--- What is expected ---
Could you filter the listing for lines with the word "computer" and return them?

--- Supplied data ---

<<<<

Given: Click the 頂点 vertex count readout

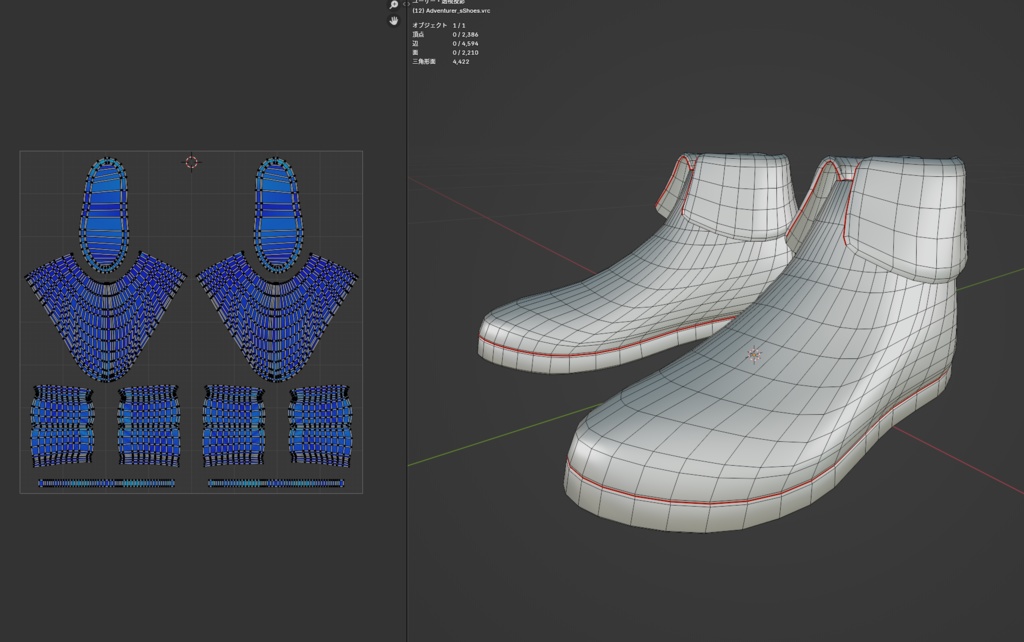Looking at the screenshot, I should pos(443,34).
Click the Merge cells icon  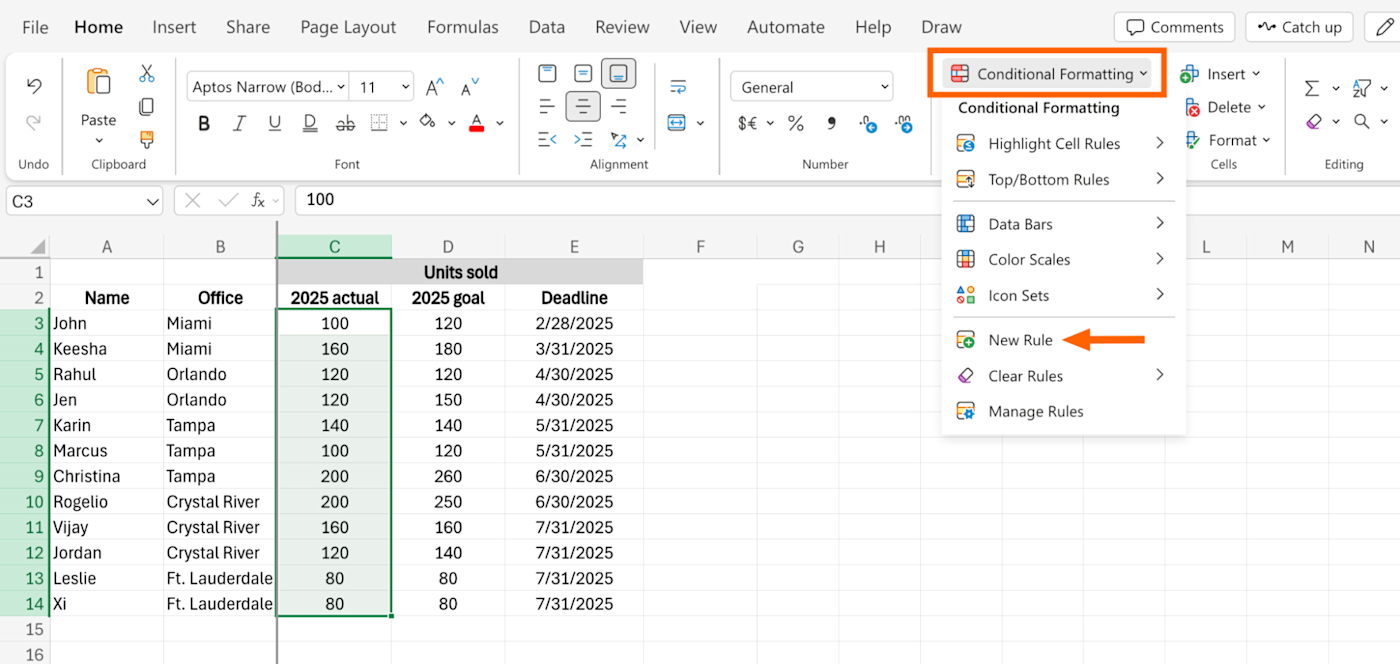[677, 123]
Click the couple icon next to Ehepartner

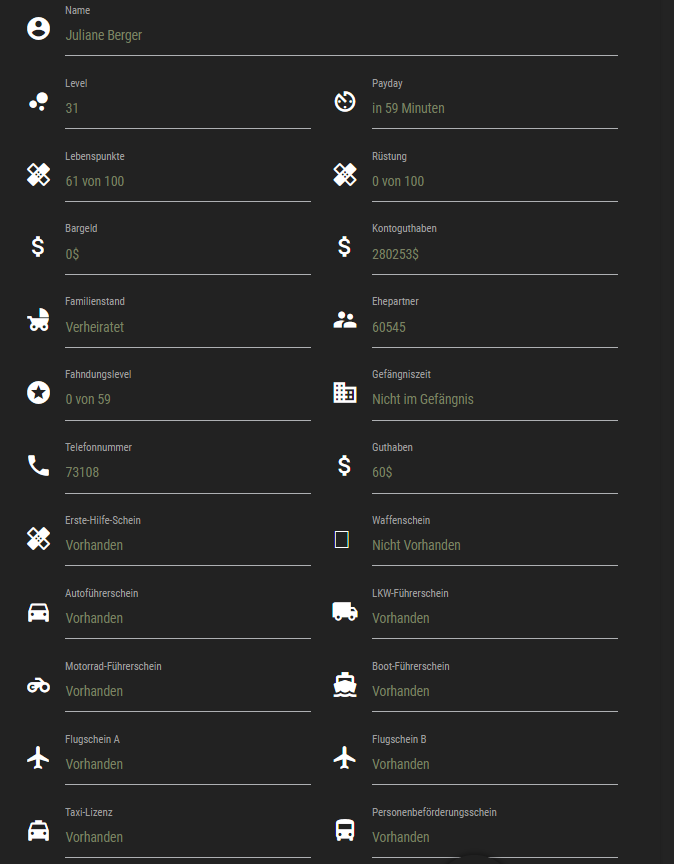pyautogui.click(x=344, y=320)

>>>>
<<<<

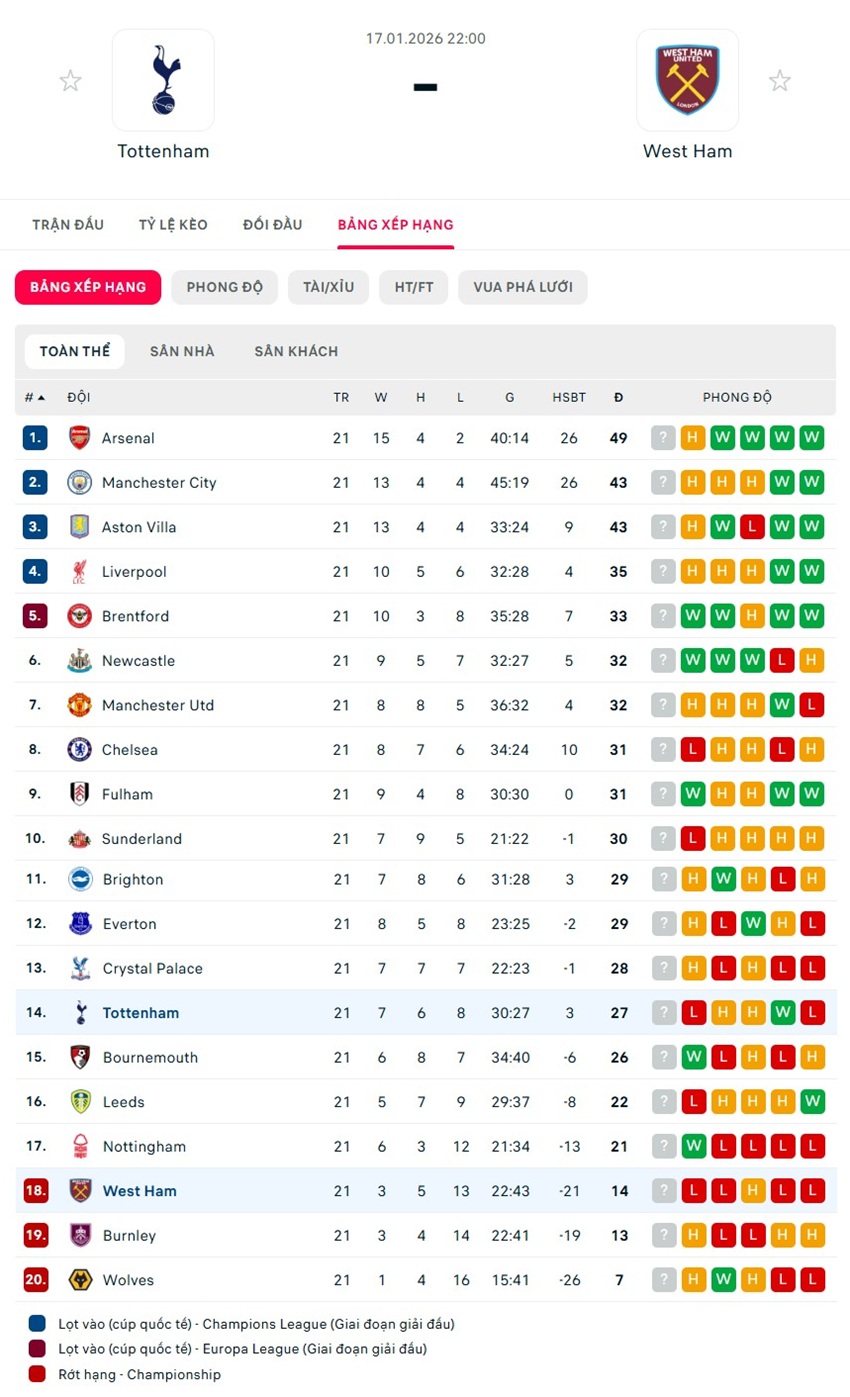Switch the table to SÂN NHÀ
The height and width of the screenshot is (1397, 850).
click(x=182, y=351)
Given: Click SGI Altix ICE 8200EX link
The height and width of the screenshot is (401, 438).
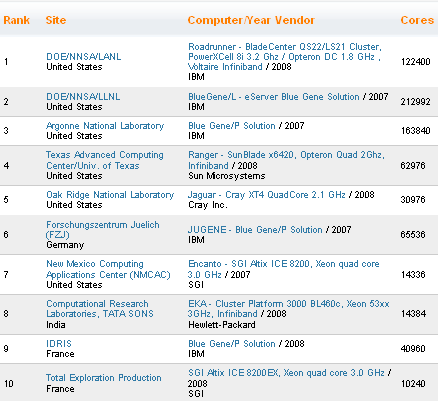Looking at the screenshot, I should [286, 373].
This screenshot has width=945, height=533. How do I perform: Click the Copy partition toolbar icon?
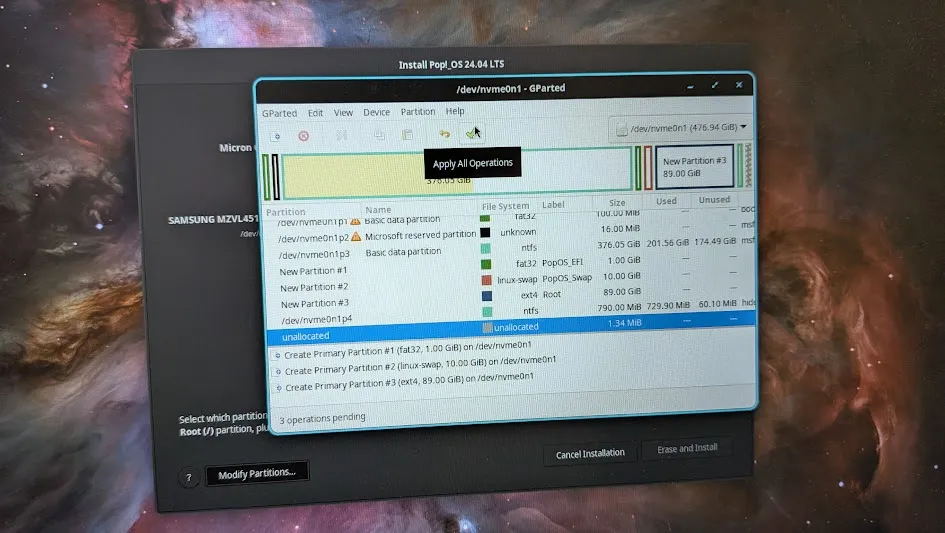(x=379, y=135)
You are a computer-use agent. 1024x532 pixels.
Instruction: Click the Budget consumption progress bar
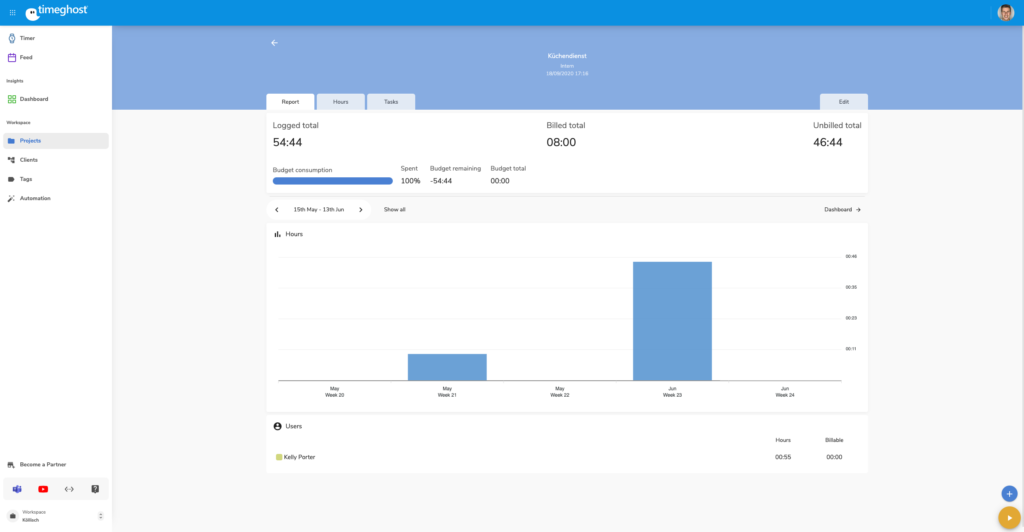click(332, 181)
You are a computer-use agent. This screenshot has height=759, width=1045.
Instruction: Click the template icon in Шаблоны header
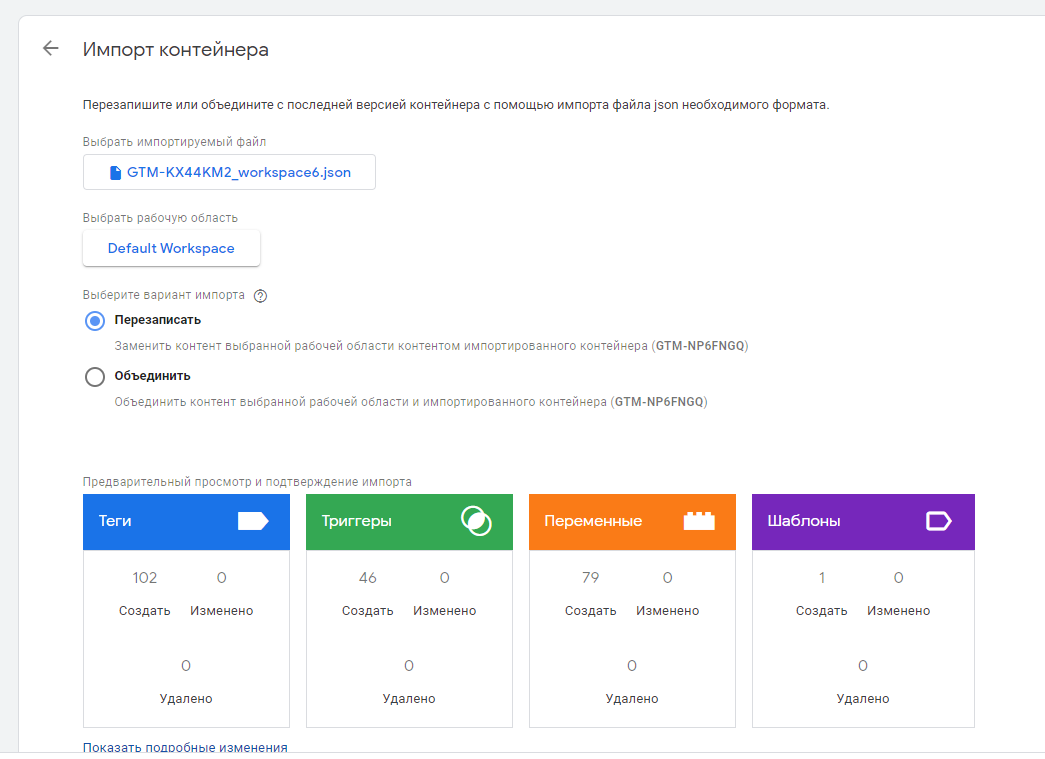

>>>>
<<<<

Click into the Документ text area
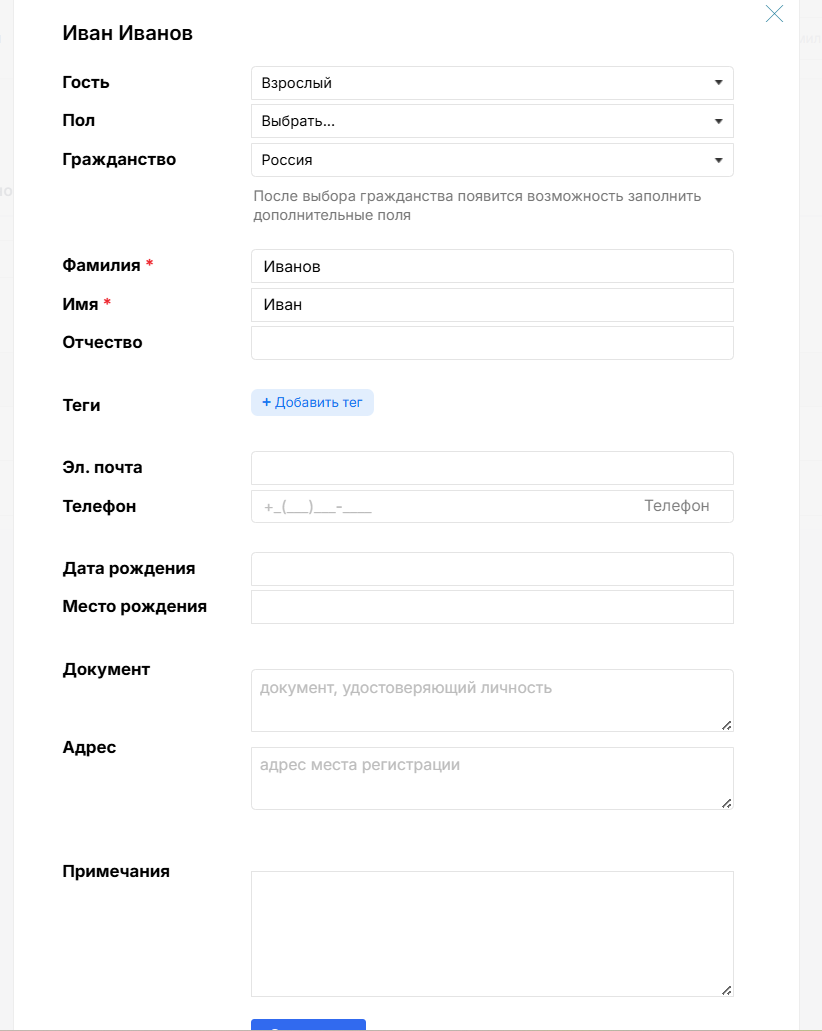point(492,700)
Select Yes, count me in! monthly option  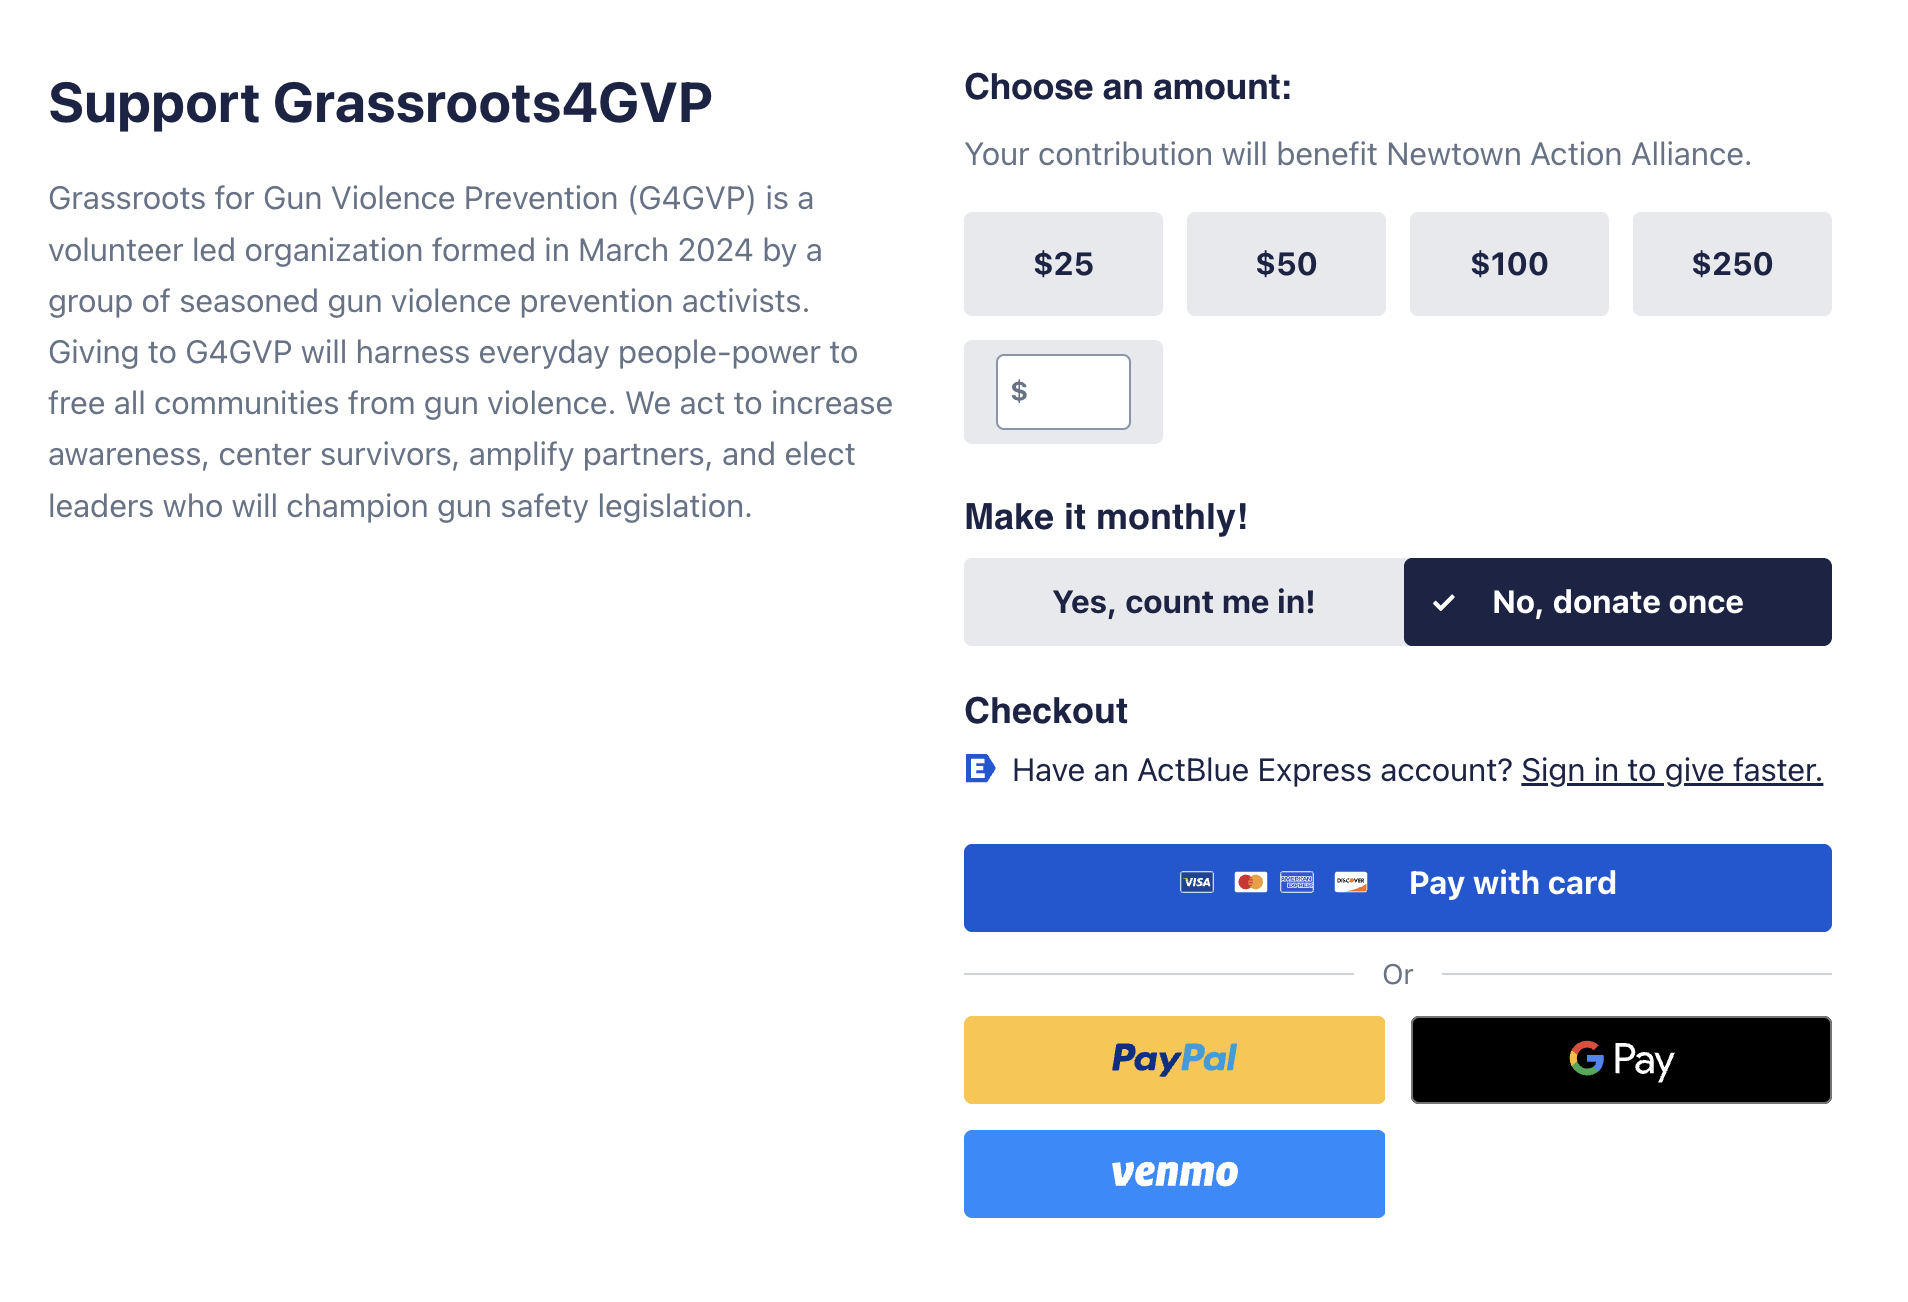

>>>>

--- Response ---
You are a computer-use agent. 1024x532 pixels.
You are a computer-use agent. This screenshot has height=759, width=1045.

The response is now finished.